Work to be completed:
Make an exact reproduction of all the data.

The data:
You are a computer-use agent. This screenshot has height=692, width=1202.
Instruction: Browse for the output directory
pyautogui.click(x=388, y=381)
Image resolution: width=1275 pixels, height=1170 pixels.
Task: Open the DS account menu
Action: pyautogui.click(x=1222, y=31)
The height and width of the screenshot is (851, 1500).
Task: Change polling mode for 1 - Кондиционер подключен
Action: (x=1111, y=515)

Completed exercise:
You are a computer-use agent. This screenshot has height=692, width=1202.
Instruction: Browse for the output directory
pyautogui.click(x=388, y=381)
Image resolution: width=1275 pixels, height=1170 pixels.
Task: Open the DS account menu
Action: pyautogui.click(x=1222, y=31)
The height and width of the screenshot is (851, 1500).
Task: Change polling mode for 1 - Кондиционер подключен
Action: (x=1111, y=515)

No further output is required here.